— START SOURCE DATA —
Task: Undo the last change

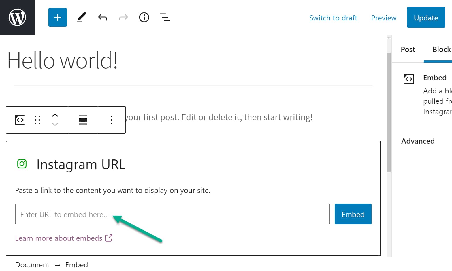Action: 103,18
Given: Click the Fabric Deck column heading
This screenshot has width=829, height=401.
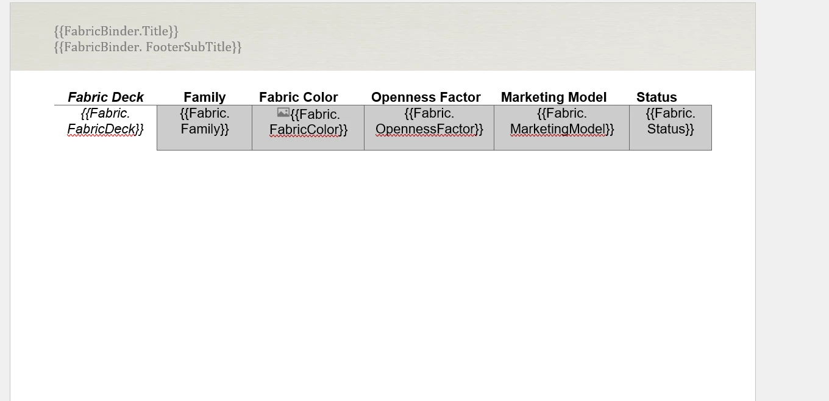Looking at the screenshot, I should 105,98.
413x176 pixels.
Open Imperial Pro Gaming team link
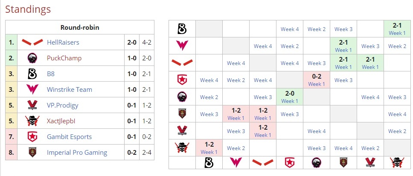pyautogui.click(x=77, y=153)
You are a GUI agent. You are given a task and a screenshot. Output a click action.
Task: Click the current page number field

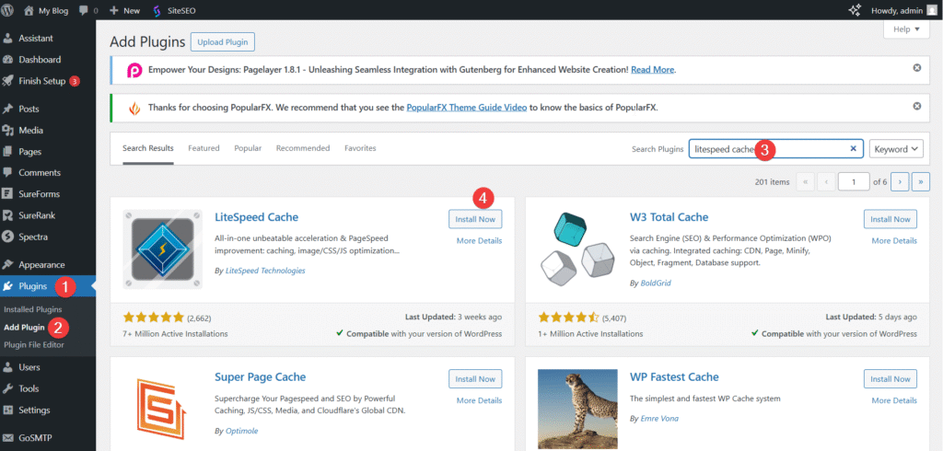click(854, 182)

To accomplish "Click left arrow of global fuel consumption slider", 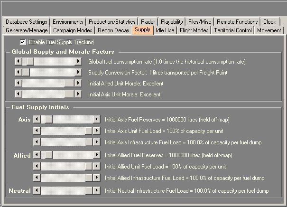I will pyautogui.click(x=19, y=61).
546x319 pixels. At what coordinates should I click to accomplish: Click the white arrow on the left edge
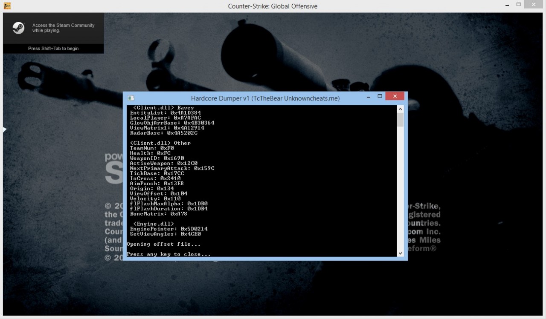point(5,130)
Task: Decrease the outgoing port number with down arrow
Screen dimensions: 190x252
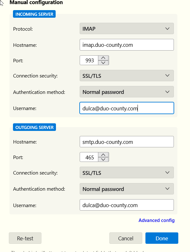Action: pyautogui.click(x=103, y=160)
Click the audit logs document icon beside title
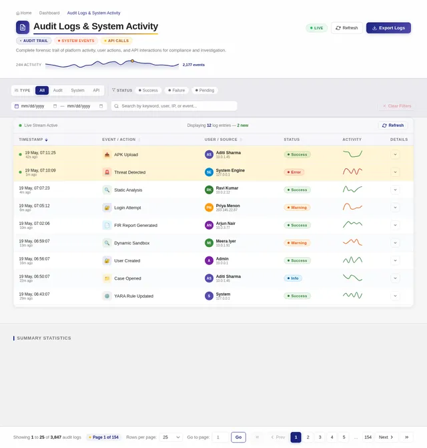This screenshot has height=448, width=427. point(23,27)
— END SOURCE DATA —
— START SOURCE DATA —
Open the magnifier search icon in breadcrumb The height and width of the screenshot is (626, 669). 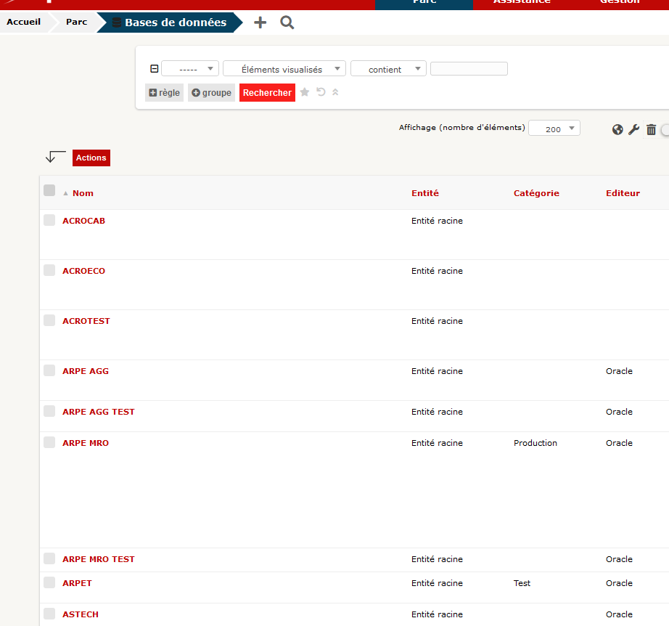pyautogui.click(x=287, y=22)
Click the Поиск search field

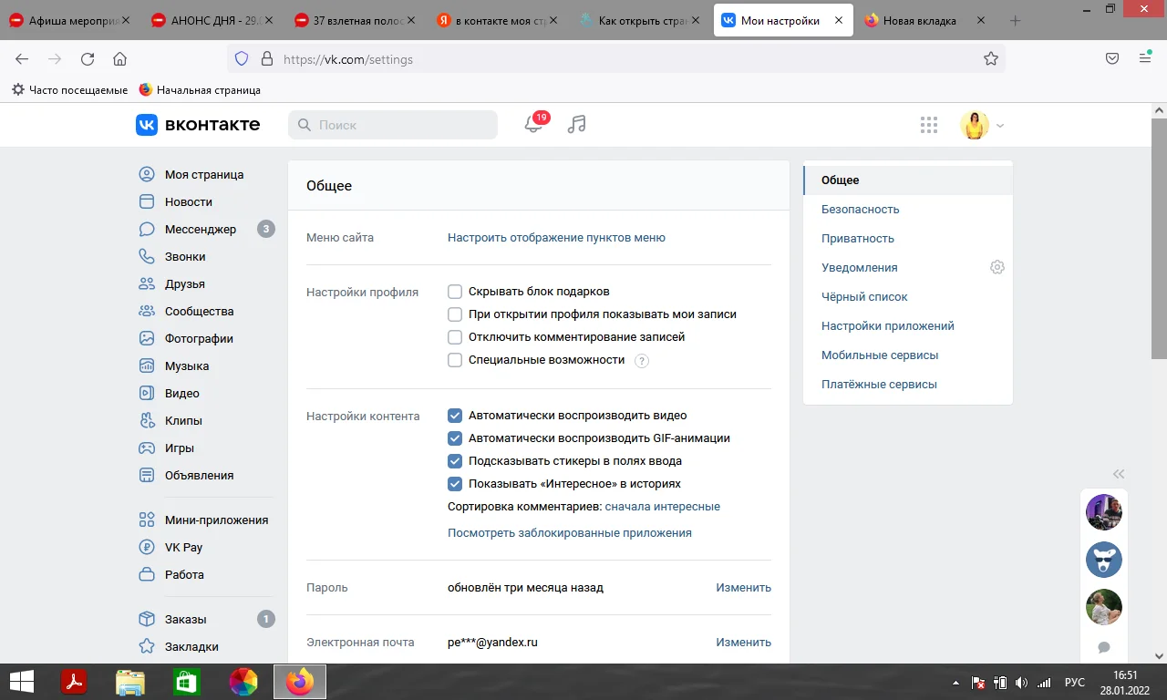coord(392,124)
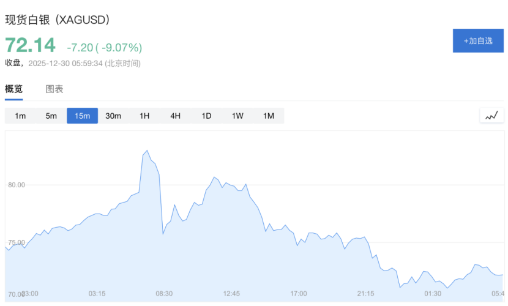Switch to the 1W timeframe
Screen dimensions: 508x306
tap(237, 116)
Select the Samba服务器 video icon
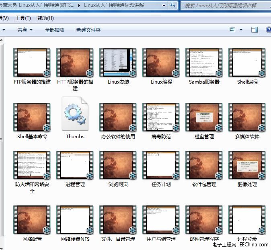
— END SOURCE DATA —
EXERCISE TASK:
Please put the part of the listing that opens with the line containing "Task: Undo the last change" and closes with the line containing "pyautogui.click(x=77, y=153)" into a Markdown table with the columns No. and Text, numbering each row and skipping blank lines. Omit the pictures.

SOLUTION:
| No. | Text |
|---|---|
| 1 | Task: Undo the last change |
| 2 | Action: 103,18 |
| 3 | Given: Click the Fabric Deck column heading |
| 4 | This screenshot has width=829, height=401. |
| 5 | Looking at the screenshot, I should 105,98. |
| 6 | 413x176 pixels. |
| 7 | Open Imperial Pro Gaming team link |
| 8 | pyautogui.click(x=77, y=153) |